Wildland Thinning

Three-year project in Aztec Springs aims to protect Santa Fe’s watershed by reducing wildfire fuel

This year’s fire season in Northern New Mexico has been calmer than Nathan Miller and his team anticipated.

“In state, it’s been pretty quiet,” he tells SFR.

But the Santa Fe Fire Department wildland fire superintendent is also responsible for responding to calls from across the state and the country for additional crews and resources, meaning the city’s needs aren’t the only stressors.

“We’ve been as far as Idaho, California, Montana” this summer, Miller says.

With a relatively mild fire season, Miller has the luxury of time—he can focus his crew’s efforts on preventative strategies to stave off future wildfires. Aztec Springs, an area one mile north of Two Mile Reservoir, is the site of a thinning project that the city started years ago to reduce hazardous fuels that exacerbate wildfires.

The treatment area covers 150 acres adjacent to both the city and Santa Fe National Forest. The Aztec Springs project initially had an April 2021 deadline, but restrictions put in place during the pandemic stopped the city from meeting that cutoff.

“I don’t like goals being set and then not completing them,” Miller says. “Obviously things do happen and we were unable to fulfill those obligations by that time. So that’s when I decided we’re gonna take it on and we’re gonna request the approval for the extension and move forward with it.”

On Aug. 25, the City Council unanimously extended the deadline for the thinning project until Dec. 31, which will enable the city to finish working on the remaining 49 acres in Aztec Springs, an area of land just east of the city owned by The Nature Conservancy.

Due to COVID-19 social distancing mandates, Miller explains, it was difficult to complete the scheduled cutting and clearing. He says the restrictions prevented crews from working in close contact, a necessity for the job.

“It’s not worth the risk of the unknown without being able to social distance properly,” he continues. “It wasn’t an emergency situation, let’s just put it that way, unlike when we have to go out to fight fires.”

The city secured $286,000 in an initial 2018 contract with the state’s Energy, Minerals and Natural Resources Department. Funding for the thinning project came from a Non Federal Lands grant provided by the USDA Forest Service to target hazardous fuels reduction.

The thinning, Miller explains, reduces the amount of fuel in the area that can cause wildfires to grow in intensity by climbing from the forest floor to the canopy. By removing “ladder fuel” from the Aztec Springs area, Miller hopes to prevent crown fires—events that burn extremely hot and are difficult to control—from claiming an area that lies next to the city’s watershed.
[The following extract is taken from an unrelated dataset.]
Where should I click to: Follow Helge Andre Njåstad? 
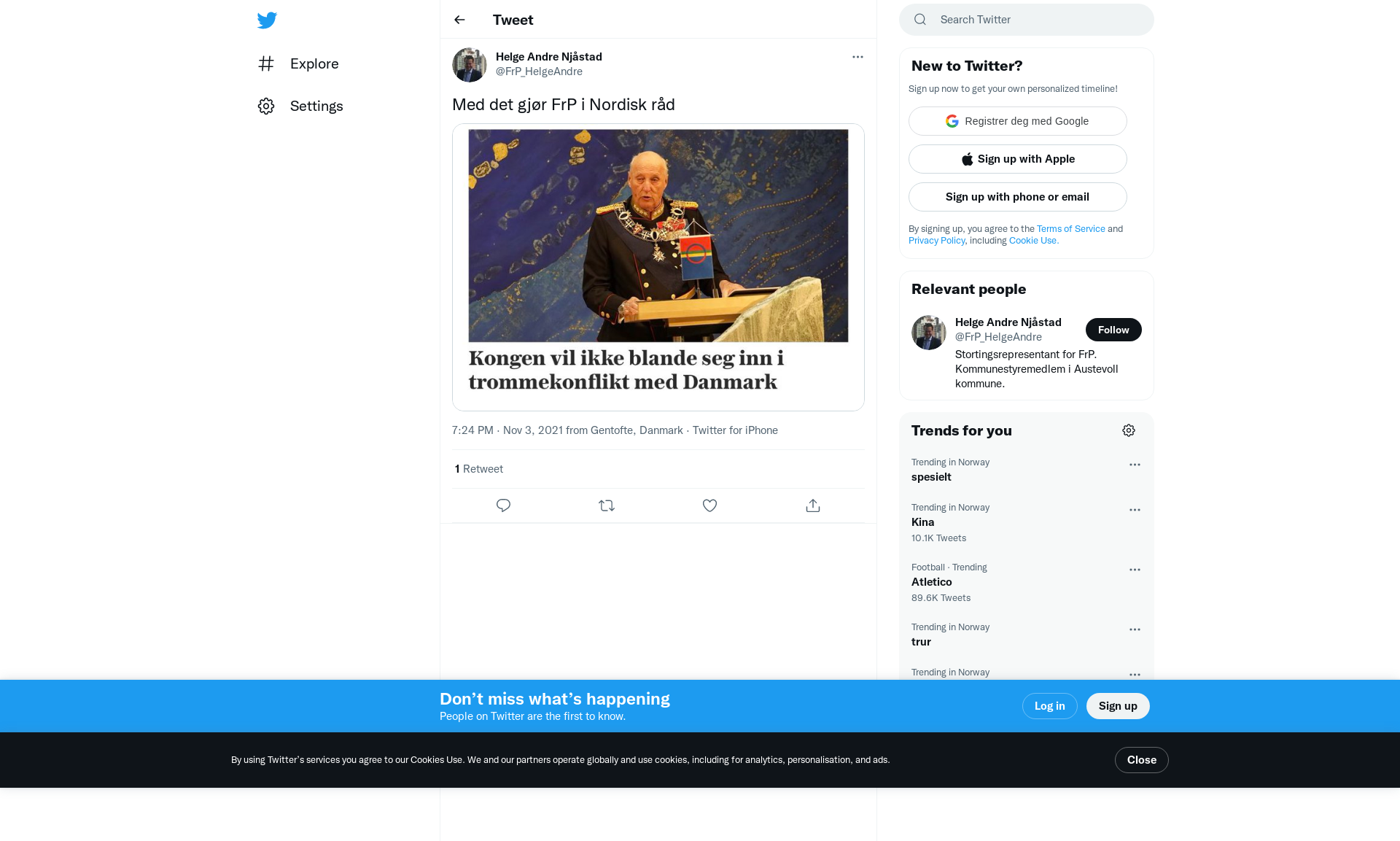(x=1113, y=330)
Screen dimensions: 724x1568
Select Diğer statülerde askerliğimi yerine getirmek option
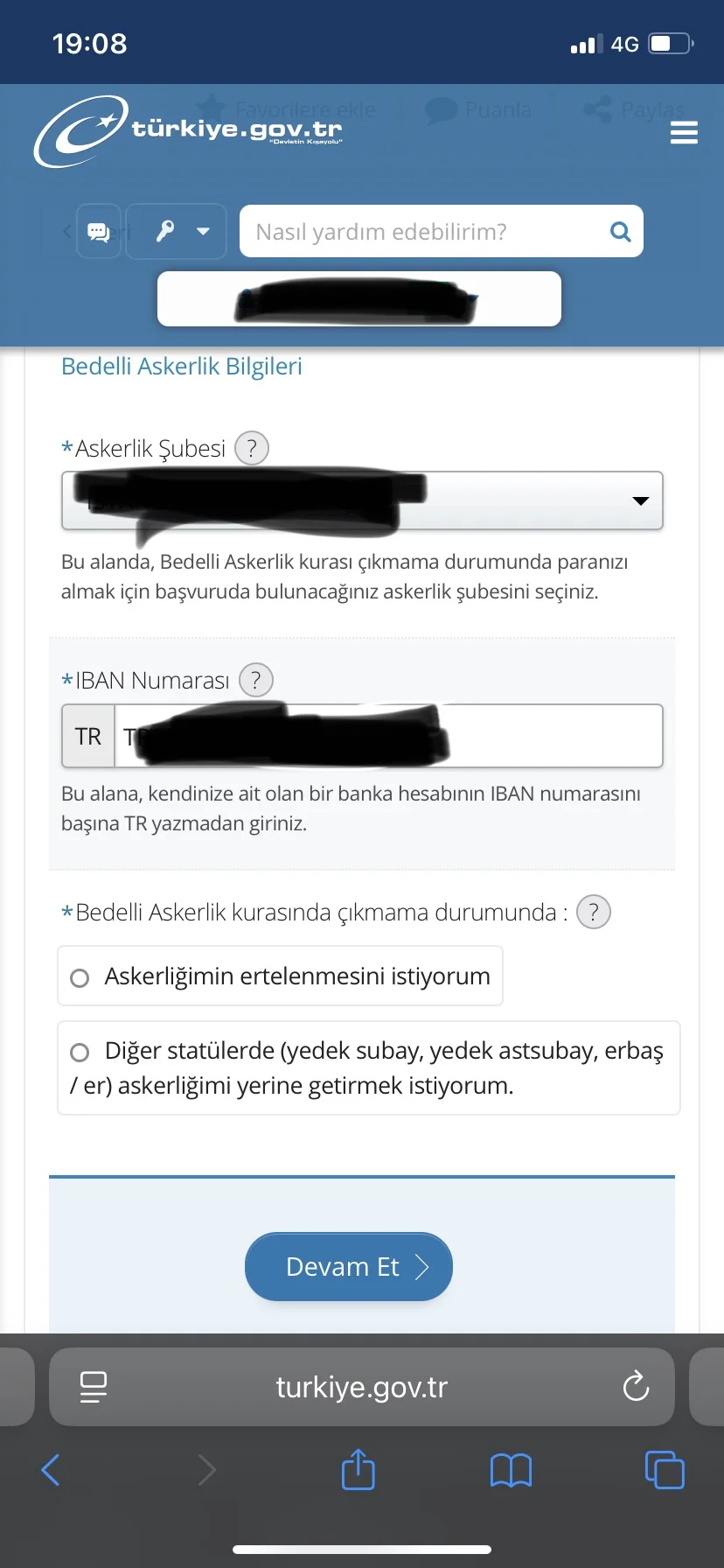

Wildfire in the area that’s about 1 mile from Nichols Reservoir and 3 miles from McClure Reservoir poses risk of contaminating part of the city’s water supply.

Clay Benton, Bernalillo District timber management officer, tells SFR Santa Fe County designated Aztec Springs as a high-treatment priority area in the county’s Community Wildfire Protection Plan.

“This particular prescription was designed to reduce fuel loading and thin overgrown ponderosa pine, piñon pine, and one-seed juniper,” Benton writes to SFR in an email. “Particular attention is being paid to areas on steep slopes where wildfire has increased potential to move quickly, or run uphill.”

In addition to reducing risks of “uncharacteristic wildfire,” Benton writes, prescribed “thinning is an effective method of restoring an ecosystem from the departure of the natural fire regimes we used to see up to 100 years ago.” He expands on the benefits, citing the increased availability of resources (soil, water, air) for the remaining trees.

The seasonal crew Miller’s team is working with, hired by the city every year for the last decade, will be available to cut hazardous fuels in an area rated as “high risk due to overstocked forest, high public use, on-going drought and proximity to wildland urban interface,” the initial contract between the city and the state reads.

With the additional support of the seasonal crew, which stays on until Oct. 1, Miller has the goal of thinning more than 10 acres a week, which should put the city on track to meet its new deadline.